> 提示文:

前回は「年次有給休暇」について説明しました。就活生の皆さんも有給休暇について理解していただけたと思います。

大企業をはじめとして,労務管理がしっかりした企業では,従業員に有給休暇を取得するよう推奨しています。有給休暇消化率が悪い従業員には個別に指導が入るようなところもあります。

それに対して,中小企業では有給休暇についての認識が低い所が多いです。

さらに,いわゆるブラック企業では有給休暇を取得すると賞与の査定にあたってマイナスに評価されることが多いです。このような会社は,「有休を取得しなかっただけ多く働いたのだからプラス査定は当然」と言っていますが,これは法律上問題ないのでしょうか。

労働基準法に定められた年次有給休暇の取得に対する不利益取扱いの禁止について,労働基準法附則第136条は,使用者は年次有給休暇を取得した労働者に対して,賃金の減額その他不利益な取扱いをしないようにしなければならないということを規定しています。年次有給休暇の取得を賞与査定のマイナス要素として扱うことはこの規定に抵触することになりますので許されません。

就活生の皆さんは,採用担当者に対して従業員の有給休暇消化率を質問してみましょう。

労働基準法 附則 第136条
使用者は、第39条第1項から第3項までの規定による有給休暇を取得した労働者に対して、賃金の減額その他不利益な取扱いをしないようにしなければならない。

有給休暇は上司の許可がないと取れない?


一定期間勤続した労働者に対して、心身の疲労を回復しゆとりある生活を保障するために付与される休暇を「年次有給休暇」といいます。これは「有給」で休むことができる、すなわち取得しても賃金が減額されない休暇のことです。有給休暇については、就活生もぜひ知っておきましょう。
年次有給休暇が付与される要件は次の2つです。

> データ一覧:
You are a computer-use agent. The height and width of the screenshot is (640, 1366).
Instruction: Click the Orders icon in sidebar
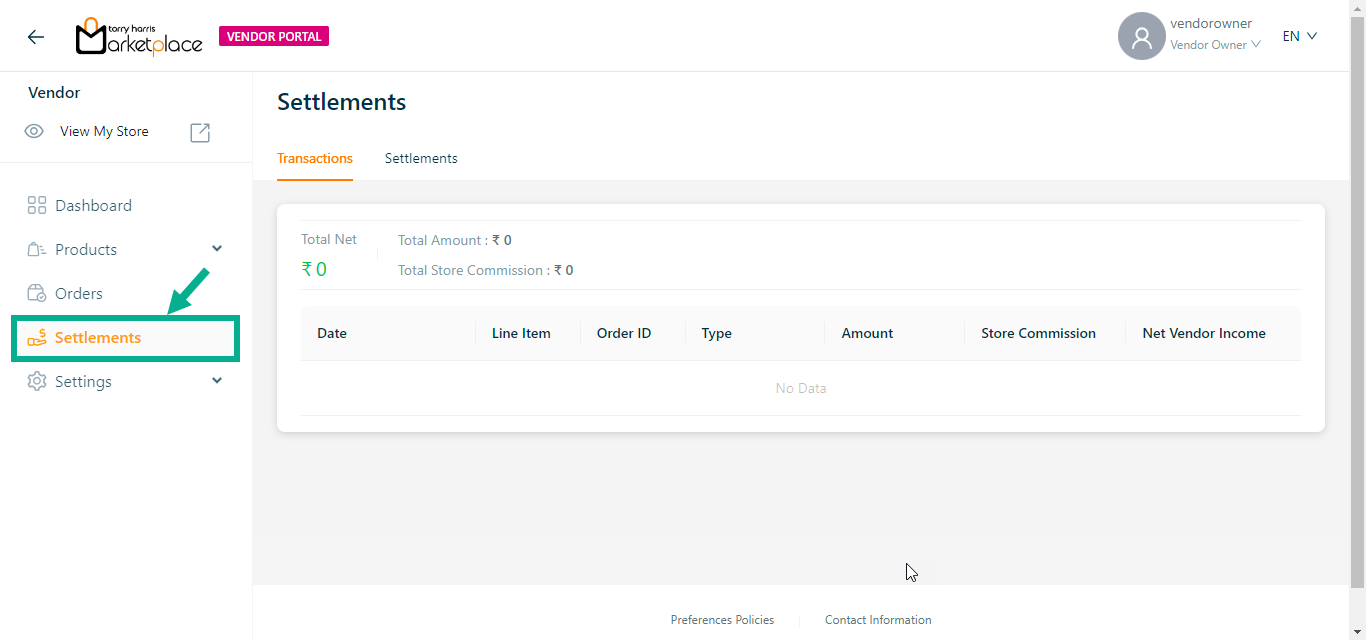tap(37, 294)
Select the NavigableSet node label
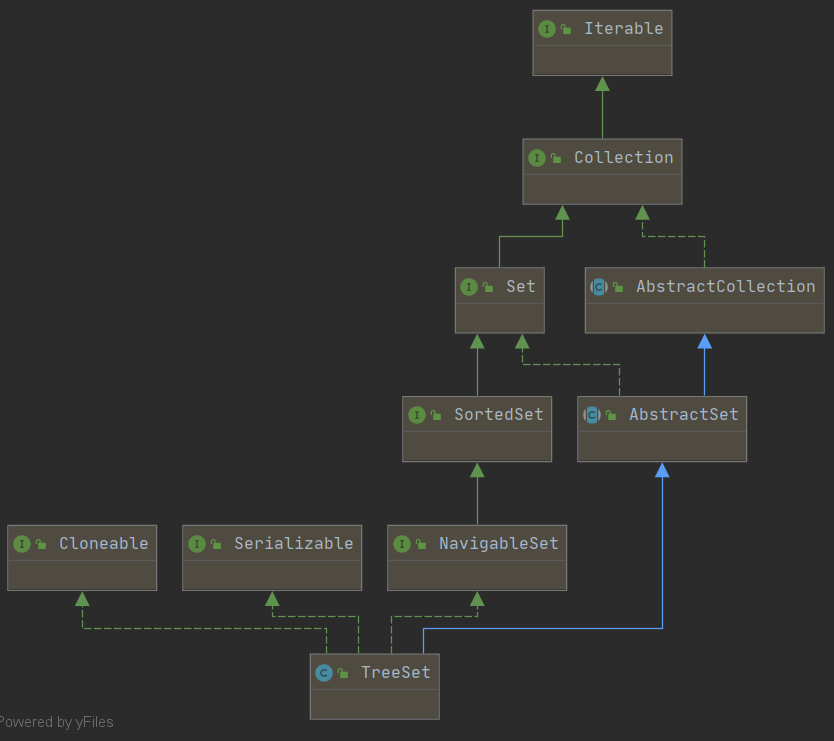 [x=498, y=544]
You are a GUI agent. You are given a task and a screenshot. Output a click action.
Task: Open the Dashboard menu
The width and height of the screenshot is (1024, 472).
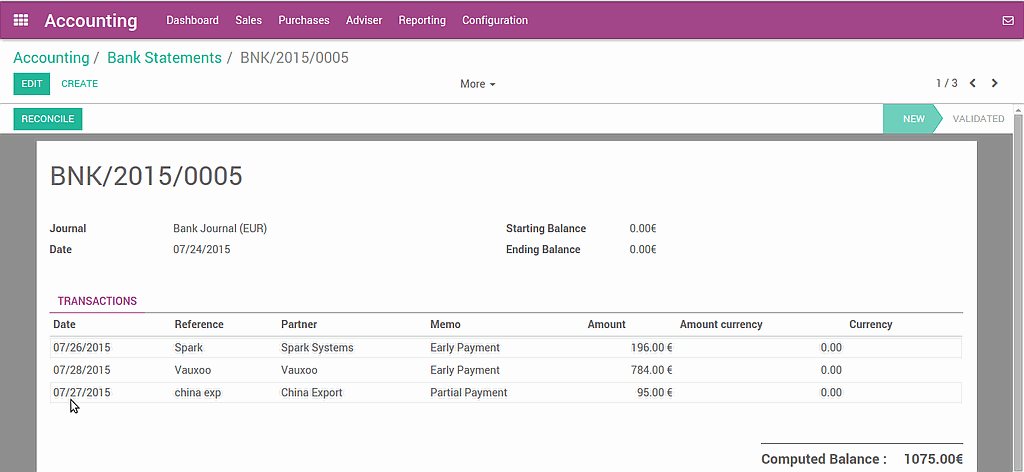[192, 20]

> 指示 A: 有給休暇についての提示文のうち、「前回は「年次有給休暇」につい」から「それに対して,中小企業では有給休暇についての認識が低い所が多いです。」までをすべて、一字一句違えずに書き写してください。
> 指示 B:
有給休暇についての提示文をもとに、次の問いに答えてください。
(i) 年次有給休暇を取得した労働者への不利益な取扱いを禁じているのは、労働基準法のどの条文ですか。
(ii) 就活生は採用担当者に何を質問するよう勧められていますか。
(iii) 年次有給休暇が付与される要件はいくつあると書かれていますか。
> 指示 C: 有給休暇についての提示文の続きを、最後の文の後から書いてください。
エントリーは提示文の内容とは関係がありません。

> 回答 A:
前回は「年次有給休暇」について説明しました。就活生の皆さんも有給休暇について理解していただけたと思います。

大企業をはじめとして,労務管理がしっかりした企業では,従業員に有給休暇を取得するよう推奨しています。有給休暇消化率が悪い従業員には個別に指導が入るようなところもあります。

それに対して,中小企業では有給休暇についての認識が低い所が多いです。

> 回答 B:
(i) 労働基準法附則第136条です。
(ii) 従業員の有給休暇消化率です。
(iii) 2つです。

> 回答 C:
(1)雇い入れの日から6か月経過していること
(2)その期間の全労働日の8割以上出勤したこと

この要件を満たした労働者は、10労働日の年次有給休暇が付与されます。また、最初に年次有給休暇が付与された日から1年を経過した日に、(2)と同様要件(最初の年次有給休暇が付与されてから1年間の全労働日の8割以上出したこと)を満たせば、11労働日の年次有給休暇が付与されます。その後も同様に要件を満たすことにより、付与される日数が増えていきます。

この年次有給休暇は、労働者が請求する時季に与えなければならないと労働基準法で定められています。使用者は、労働者が請求した時季に年次有給休暇を与ることが事業の正常な運営を妨げる場合にのみ、他の時季に年次有給休暇をえることができますが、年次有給休暇を付与しないとすることはできません。
いわゆるブラック企業企業では有給休暇を一切与えない場合が多くあります。注意が必要です。

パートタイム労働者など、所定労働日数が少ない労働者についても年次有給暇は付与されます。ただし、正社員の場合よりも少なく、比例的に付与されます。

出典:厚生労働省HP

就職先がブラック企業だった場合に対抗する効果的な方法


私の周りでも「ブラック企業」が存在しますが、そういった企業は必ず「組合」結成の動きを阻止しようとします。ブラック企業の経営者は数の力と監督官庁を非常に恐れているといえるでしょう。就活生に対しては良い顔しか見せないので注意が必要です。

もちろん、労働組合結成の動きを阻止しようと様々な圧力をかけることは違法です。法的リテラシが低いから知らないのか、若しくは違法と知っていても思わず行動が先走ってしまうのか知りませんが、ブラック企業経営者は組合結成の動きに圧力をかけまくります。

したがって、監督官庁である労働基準監督署への通報と並んで有効な対抗手段が「労働組合」の結成です。下の記事にあるように、各種支援団体の助けを借りて労働組合を結成することをお勧めします。ブラック企業という反社会的勢力を撲滅するためにも、労働者の皆さんが行動することが必要なのです。

就活生の皆さんも,万が一ブラック企業に就職してしまった場合には泣き寝入りせずに労働者の権利を主張して下さい。ブラック企業に対抗するには組合結成が効果的です。

 若者に過重労働を強い、使い捨てにする「ブラック企業」に対抗するため、職場での労働組合の結成を呼びかけようと、全国一般兵庫地方労働組合(神戸市兵庫区)は21日、兵庫県私学会館(中央区)で、職場における労組結成のノウハウを伝授する実践講座を初めて開催する。

同労組は、県内の中小企業の30職場の労働組合員ら約700人で組織する。近年、組合には、「通告なく賃金をカットされた」「サービス残業を強要されている」「上司から執拗(しつよう)なパワハラを受けている」などブラック企業の被害とみられる相談が寄せられているという。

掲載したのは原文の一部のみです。